The film premiered at the Tribeca Film Festival on June 11, 2022. It was released in the United States on March 8, 2024.

==Plot==
Dr. Phil Loder, a low-level, adjunct professor of economics, has always dreamed of owning a home. His braggadocious real estate broker Dell advises him to seek smaller property, but Phil sees an advertisement he cannot resist: lonely widow Astrid, offers to sell her gorgeous $5 million dollar home for $240,000 cash provided that she be allowed to live the rest of her days there, while the buyer lives in the much humbler upper level, inheriting the home upon her death. Phil liquidates all his belongings and cashes out his savings to buy into the agreement. He finds Astrid prickly, and is later alarmed when she introduces a Greek plumber, Boris, and a brokerage lawyer, Maggie, as two of her kids. Phil becomes concerned that despite sinking all he owns into the agreement, Astrid's children will contest the will. Indeed, upon learning of Phil and Astrid's agreement, Maggie threatens to have him evicted and the agreement dissolved.

Phil hires a legally blind private investigator, Jerry, to dig up information on Maggie. Maggie and Phil inexplicably grow closer. Astrid slips and falls, falling into a coma before being discovered by Phil. Though Astrid eventually recovers, viewing Phil as her savior and breaking the ice between them, Phil's misanthropy alienates Maggie, who resolves to remove him from the home. Worse still, a brief affair with one of his graduate students, Clare, and an unhinged mental break from the stress of his precarious financial situation during one of his lectures results in Phil being suspended by the dean, Craig.

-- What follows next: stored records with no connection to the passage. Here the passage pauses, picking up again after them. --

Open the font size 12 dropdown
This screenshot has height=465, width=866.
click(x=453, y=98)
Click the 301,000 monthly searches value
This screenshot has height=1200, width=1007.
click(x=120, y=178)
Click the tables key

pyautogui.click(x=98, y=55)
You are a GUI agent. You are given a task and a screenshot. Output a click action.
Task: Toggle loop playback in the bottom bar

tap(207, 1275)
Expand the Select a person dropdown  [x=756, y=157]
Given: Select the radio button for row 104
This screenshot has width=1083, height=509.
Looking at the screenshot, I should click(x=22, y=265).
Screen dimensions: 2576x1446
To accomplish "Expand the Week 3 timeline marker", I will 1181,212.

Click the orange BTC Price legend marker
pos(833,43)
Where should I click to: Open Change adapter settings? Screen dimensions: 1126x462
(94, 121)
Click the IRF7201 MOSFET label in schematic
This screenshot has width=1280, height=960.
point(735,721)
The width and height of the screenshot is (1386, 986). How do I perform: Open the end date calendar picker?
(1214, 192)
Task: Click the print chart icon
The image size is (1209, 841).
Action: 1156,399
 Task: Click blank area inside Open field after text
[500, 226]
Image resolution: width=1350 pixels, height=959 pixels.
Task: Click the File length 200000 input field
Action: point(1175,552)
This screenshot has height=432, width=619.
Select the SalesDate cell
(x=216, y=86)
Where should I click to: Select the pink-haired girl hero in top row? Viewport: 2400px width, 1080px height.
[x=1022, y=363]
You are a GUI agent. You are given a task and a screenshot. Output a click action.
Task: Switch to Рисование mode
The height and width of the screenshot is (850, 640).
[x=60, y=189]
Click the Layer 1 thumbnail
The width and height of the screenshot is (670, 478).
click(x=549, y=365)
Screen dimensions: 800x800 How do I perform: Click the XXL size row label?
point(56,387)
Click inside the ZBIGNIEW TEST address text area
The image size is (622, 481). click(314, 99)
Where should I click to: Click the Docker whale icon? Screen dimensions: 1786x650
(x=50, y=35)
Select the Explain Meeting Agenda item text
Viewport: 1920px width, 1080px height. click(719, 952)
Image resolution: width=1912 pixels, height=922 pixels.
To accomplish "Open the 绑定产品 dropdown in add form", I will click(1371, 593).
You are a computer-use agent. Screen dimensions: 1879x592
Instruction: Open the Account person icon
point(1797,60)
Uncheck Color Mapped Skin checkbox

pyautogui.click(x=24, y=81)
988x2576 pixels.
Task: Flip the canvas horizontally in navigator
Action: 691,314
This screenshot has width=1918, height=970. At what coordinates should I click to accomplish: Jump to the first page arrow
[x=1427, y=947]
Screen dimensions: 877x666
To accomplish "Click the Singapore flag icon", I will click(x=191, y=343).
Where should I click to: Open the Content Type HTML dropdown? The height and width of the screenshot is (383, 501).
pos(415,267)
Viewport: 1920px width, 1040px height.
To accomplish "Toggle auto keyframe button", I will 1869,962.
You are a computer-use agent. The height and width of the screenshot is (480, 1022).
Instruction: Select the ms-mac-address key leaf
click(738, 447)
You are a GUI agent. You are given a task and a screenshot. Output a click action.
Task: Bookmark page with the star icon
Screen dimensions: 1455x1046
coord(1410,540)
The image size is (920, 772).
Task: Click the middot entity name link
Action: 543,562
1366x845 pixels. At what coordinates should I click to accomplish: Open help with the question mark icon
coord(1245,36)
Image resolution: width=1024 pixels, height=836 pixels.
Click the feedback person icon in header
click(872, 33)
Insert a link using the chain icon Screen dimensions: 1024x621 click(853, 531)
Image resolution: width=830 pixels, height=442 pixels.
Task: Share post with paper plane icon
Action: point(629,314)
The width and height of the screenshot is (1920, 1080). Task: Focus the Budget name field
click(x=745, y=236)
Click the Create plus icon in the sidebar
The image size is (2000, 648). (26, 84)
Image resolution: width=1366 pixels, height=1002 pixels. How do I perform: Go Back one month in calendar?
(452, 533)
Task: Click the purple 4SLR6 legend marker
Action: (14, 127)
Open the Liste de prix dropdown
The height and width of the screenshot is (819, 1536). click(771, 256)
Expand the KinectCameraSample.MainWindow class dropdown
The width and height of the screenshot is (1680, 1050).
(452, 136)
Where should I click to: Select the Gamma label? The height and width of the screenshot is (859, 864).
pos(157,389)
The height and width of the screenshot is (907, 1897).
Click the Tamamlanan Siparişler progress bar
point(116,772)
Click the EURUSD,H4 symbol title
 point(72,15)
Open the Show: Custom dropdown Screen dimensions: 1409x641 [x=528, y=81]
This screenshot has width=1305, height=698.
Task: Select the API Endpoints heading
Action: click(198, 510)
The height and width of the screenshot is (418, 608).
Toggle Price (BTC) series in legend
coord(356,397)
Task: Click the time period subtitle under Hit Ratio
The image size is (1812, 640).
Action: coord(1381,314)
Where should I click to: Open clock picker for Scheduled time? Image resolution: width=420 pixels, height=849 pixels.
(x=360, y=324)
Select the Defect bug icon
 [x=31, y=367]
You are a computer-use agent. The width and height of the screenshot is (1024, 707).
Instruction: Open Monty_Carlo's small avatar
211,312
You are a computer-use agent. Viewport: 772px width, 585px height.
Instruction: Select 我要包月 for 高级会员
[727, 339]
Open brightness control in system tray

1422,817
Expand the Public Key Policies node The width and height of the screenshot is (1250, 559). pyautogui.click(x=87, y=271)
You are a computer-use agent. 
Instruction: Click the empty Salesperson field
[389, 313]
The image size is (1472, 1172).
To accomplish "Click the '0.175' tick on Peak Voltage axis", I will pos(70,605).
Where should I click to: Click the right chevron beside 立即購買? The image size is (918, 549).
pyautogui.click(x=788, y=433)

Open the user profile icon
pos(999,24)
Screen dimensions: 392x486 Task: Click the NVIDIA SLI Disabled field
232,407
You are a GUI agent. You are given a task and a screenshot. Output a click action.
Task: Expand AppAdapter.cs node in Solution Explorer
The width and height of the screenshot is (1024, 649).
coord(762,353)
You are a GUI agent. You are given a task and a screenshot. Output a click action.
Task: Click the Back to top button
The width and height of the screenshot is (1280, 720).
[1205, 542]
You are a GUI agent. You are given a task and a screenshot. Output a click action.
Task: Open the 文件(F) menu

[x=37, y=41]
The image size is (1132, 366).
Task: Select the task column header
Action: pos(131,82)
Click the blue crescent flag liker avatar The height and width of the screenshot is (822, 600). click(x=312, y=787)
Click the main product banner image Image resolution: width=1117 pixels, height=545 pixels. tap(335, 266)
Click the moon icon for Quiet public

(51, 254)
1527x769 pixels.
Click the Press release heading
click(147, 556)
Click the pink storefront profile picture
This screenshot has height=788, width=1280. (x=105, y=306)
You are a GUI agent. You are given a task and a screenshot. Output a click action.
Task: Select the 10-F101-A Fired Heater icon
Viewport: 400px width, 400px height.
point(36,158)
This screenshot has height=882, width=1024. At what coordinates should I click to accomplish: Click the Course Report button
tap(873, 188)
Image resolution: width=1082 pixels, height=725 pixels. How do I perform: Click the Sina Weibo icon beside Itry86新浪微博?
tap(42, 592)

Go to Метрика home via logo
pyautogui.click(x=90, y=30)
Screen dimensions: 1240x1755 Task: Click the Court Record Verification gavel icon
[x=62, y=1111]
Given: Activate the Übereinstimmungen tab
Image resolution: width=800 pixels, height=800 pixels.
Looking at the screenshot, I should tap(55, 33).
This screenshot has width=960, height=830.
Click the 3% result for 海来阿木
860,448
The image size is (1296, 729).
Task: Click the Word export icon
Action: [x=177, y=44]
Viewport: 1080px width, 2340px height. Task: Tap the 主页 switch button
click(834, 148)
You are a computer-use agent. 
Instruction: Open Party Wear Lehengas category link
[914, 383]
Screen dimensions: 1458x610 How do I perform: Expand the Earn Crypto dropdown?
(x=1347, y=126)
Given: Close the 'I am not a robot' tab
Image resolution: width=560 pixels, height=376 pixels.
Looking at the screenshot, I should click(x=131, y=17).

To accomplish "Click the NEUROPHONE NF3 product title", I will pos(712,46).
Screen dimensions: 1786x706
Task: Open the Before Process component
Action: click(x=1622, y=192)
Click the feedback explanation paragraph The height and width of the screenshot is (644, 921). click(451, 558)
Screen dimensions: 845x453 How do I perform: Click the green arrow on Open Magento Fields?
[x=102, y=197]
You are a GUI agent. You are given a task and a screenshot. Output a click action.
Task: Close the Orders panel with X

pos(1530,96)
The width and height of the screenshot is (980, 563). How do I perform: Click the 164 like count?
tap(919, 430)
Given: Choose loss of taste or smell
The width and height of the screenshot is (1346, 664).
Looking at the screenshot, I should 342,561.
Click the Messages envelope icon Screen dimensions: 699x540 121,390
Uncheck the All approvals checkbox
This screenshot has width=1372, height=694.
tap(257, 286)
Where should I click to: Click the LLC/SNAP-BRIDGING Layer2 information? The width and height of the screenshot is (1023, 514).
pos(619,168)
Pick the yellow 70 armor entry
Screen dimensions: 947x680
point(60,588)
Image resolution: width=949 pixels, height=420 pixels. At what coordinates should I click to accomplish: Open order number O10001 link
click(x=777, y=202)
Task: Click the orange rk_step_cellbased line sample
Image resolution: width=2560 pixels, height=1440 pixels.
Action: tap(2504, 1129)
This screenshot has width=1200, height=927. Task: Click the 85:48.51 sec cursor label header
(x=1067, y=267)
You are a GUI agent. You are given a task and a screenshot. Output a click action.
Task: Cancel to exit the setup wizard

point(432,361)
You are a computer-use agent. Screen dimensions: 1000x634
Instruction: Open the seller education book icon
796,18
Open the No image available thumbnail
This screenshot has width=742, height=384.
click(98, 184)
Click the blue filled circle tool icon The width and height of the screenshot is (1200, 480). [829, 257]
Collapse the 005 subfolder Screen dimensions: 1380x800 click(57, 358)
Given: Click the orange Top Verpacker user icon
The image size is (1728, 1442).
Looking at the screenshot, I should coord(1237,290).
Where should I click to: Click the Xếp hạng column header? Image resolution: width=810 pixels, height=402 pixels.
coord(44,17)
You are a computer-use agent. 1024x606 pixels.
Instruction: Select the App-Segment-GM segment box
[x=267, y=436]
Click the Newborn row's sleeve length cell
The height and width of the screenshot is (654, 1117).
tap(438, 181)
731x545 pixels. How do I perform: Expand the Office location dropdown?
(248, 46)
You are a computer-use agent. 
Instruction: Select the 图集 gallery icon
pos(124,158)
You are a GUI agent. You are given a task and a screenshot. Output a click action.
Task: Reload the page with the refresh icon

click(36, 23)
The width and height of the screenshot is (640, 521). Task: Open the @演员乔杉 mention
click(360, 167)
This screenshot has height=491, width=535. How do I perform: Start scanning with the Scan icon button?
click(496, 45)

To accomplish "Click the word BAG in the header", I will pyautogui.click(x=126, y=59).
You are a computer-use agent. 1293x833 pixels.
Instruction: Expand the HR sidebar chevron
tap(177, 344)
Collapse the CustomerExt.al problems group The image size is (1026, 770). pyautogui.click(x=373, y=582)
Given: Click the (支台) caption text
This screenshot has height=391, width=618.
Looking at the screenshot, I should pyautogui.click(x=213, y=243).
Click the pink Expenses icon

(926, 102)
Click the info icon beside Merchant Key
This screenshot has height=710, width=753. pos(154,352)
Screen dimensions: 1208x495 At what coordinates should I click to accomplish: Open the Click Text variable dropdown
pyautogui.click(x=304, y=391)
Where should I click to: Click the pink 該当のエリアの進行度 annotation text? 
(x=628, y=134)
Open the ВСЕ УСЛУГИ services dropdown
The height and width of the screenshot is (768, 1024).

Maggie, consulting with Astrid's other kids, offers Phil a partial refund of his money —$50,000— to leave, which he reluctantly accepts, though Phil is concerned about Astrid's future care. As he prepares to move his things, Astrid experiences several additional accidents, and Phil rescues her each time, growing the bond between them. However, Astrid experiences a final medical emergency and dies, despite Phil's attempts to save her. Phil is stricken, and prepares to leave the house, telling Maggie he plans to sign the vacating agreement. However, upon attending Astrid's memorial and learning that Astrid's "kids" are the children in need who she cared for through her summer camp, he opts not to sign the agreement and is granted ownership of the house. Seeing that the home, which still serves as the grounds of the summer camp, is a place special to many people, he refuses to sell it and opts to maintain it. Meanwhile, Jerry returns with photos he had taken, but surprises Phil when they turn out to be photos he had taken while mistakenly tailing Clare, thinking she was Maggie. The photos reveal an affair between Clare and Craig, providing Phil the leverage he needs to be released from suspension.

==Production==
The independent film American Dreamer was first announced on February 2, 2021, with Peter Dinklage, Shirley MacLaine, and Kimberly Quinn attached to star. In March, Danny Glover, Matt Dillon, Danny Pudi, and Michelle Mylett joined the cast; production began on March 15 in Vancouver, and was set to conclude on April 16, 2021. Filming also took place in Victoria, British Columbia, where partial parts of the British Columbia Parliament Buildings were converted into "Brockton University" as the film is set in Massachusetts.

==Release==
American Dreamer had a world premiere at the Tribeca Film Festival on June 11, 2022. It was released in the United States by Vertical Entertainment on March 8, 2024.

== Reception ==
 Metacritic, which uses a weighted average, assigned the film a score of 60 out of 100, based on 6 critics, indicating "mixed or average" reviews.

Carla Renata of RogerEbert.com gave the film three out of four stars and wrote, "Emmy winner Peter Dinklage is a perfect thespian match for the legendary Shirley MacLaine when it comes to curmudgeon-laced dialogue, while simultaneously giving these characters so much heart and grit that audiences will be inspired to reach into the screen to give them a hug. They're a wonderful duo, and it's their contributions and chemistry that anchor the film."